[SUPPLIED PASSAGE]
----------------------------------------

Tuesday 27 August 2013

In Facts and myths about Python names and values, I described how Python's names and values work. There I posed some other questions, one of which was:

Why do beginners find it hard to make a tic-tac-toe board in Python?

Writing a game often involves a grid-like board. Python doesn't have a native two-dimensional array, so you can use a list of lists. Making a checkerboard full of zeros can be done with a literal list:

board = [
    [0, 0, 0, 0, 0, 0, 0, 0],
    [0, 0, 0, 0, 0, 0, 0, 0],
    [0, 0, 0, 0, 0, 0, 0, 0],
    [0, 0, 0, 0, 0, 0, 0, 0],
    [0, 0, 0, 0, 0, 0, 0, 0],
    [0, 0, 0, 0, 0, 0, 0, 0],
    [0, 0, 0, 0, 0, 0, 0, 0],
    [0, 0, 0, 0, 0, 0, 0, 0],
]

But that's tedious, especially if you need a 100×100 board. Even if you don't, it seems like you could do it more compactly. Python lets you multiply lists by integers to replicate elements, so you can use this code to produce a list of eight zeros:

row = [0] * 8

Let's try using that technique twice, once to make a row, and then again to fill out the board:

from pprint import pprint
# Construct the empty board
board = [ [0]*8 ] * 8
pprint(board)
[[0, 0, 0, 0, 0, 0, 0, 0],
 [0, 0, 0, 0, 0, 0, 0, 0],
 [0, 0, 0, 0, 0, 0, 0, 0],
 [0, 0, 0, 0, 0, 0, 0, 0],
 [0, 0, 0, 0, 0, 0, 0, 0],
 [0, 0, 0, 0, 0, 0, 0, 0],
 [0, 0, 0, 0, 0, 0, 0, 0],
 [0, 0, 0, 0, 0, 0, 0, 0]]

It works! Now let's change one of the cells:

# Put a 1 in the upper-left corner
board[0][0] = 1
pprint(board)
[[1, 0, 0, 0, 0, 0, 0, 0],
 [1, 0, 0, 0, 0, 0, 0, 0],
 [1, 0, 0, 0, 0, 0, 0, 0],
 [1, 0, 0, 0, 0, 0, 0, 0],
 [1, 0, 0, 0, 0, 0, 0, 0],
 [1, 0, 0, 0, 0, 0, 0, 0],
 [1, 0, 0, 0, 0, 0, 0, 0],
 [1, 0, 0, 0, 0, 0, 0, 0]]

Huh? Somehow setting one cell changed the first cell in every row!? What's going on?

----------------------------------------

[TO DO] From the post on building a Python game board, copy out the part that opens with the words containing "# Put a 1 in the upper-left corner" and closes with "What's going on?". The entries are not needed.

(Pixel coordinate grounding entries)

----------------------------------------

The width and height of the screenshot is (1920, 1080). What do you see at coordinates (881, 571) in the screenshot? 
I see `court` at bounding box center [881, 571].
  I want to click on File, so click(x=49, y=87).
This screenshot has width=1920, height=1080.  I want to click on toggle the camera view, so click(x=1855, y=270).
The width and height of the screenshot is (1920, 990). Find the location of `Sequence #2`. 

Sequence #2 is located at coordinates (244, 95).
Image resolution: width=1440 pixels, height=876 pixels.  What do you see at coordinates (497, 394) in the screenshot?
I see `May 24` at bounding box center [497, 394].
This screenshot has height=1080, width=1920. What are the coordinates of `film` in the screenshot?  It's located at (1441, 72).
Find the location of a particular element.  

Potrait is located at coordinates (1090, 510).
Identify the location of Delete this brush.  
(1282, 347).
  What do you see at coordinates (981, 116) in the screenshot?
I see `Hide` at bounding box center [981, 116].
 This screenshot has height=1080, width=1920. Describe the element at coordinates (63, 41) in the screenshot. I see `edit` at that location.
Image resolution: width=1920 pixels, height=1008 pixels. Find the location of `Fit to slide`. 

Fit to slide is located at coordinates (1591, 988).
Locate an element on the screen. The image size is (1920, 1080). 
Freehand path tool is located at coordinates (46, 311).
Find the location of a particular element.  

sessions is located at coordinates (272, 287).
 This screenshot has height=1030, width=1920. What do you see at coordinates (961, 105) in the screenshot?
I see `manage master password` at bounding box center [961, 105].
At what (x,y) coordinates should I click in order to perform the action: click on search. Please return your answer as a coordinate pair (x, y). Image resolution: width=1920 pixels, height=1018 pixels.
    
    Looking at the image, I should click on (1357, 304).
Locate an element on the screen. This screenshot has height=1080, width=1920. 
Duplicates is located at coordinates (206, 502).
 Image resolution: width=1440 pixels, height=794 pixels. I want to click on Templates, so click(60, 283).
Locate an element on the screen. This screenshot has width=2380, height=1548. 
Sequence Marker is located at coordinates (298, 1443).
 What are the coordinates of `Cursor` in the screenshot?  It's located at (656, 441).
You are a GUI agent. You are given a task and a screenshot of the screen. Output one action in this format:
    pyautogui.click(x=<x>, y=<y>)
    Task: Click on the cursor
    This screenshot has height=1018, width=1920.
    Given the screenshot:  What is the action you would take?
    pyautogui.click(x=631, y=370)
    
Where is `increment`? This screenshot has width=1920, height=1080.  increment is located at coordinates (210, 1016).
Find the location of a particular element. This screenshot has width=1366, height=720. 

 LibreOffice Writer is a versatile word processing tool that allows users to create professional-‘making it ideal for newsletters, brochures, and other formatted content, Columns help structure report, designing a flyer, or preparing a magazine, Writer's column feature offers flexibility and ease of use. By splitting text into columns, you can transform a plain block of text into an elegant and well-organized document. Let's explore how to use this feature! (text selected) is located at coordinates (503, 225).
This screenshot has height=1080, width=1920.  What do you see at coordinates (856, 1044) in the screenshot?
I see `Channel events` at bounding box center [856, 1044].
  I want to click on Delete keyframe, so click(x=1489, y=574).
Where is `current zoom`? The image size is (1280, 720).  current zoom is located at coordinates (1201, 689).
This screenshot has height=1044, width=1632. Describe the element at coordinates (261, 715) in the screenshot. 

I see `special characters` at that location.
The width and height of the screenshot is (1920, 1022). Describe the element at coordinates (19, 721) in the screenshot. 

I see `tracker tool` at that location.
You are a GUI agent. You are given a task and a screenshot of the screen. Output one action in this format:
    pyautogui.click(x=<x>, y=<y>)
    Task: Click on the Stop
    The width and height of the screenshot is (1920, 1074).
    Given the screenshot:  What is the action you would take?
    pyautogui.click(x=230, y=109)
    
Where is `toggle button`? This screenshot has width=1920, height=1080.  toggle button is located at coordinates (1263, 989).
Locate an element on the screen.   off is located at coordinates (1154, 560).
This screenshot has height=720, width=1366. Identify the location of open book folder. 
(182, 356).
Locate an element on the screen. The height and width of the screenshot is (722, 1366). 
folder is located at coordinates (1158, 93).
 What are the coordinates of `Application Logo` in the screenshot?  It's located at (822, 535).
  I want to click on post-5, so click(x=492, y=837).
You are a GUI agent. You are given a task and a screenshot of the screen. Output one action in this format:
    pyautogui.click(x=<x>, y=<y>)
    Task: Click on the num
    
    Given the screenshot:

----------------------------------------

[WORKED SOLUTION]
# Put a 1 in the upper-left corner
board[0][0] = 1
pprint(board)
[[1, 0, 0, 0, 0, 0, 0, 0],
 [1, 0, 0, 0, 0, 0, 0, 0],
 [1, 0, 0, 0, 0, 0, 0, 0],
 [1, 0, 0, 0, 0, 0, 0, 0],
 [1, 0, 0, 0, 0, 0, 0, 0],
 [1, 0, 0, 0, 0, 0, 0, 0],
 [1, 0, 0, 0, 0, 0, 0, 0],
 [1, 0, 0, 0, 0, 0, 0, 0]]

Huh? Somehow setting one cell changed the first cell in every row!? What's going on?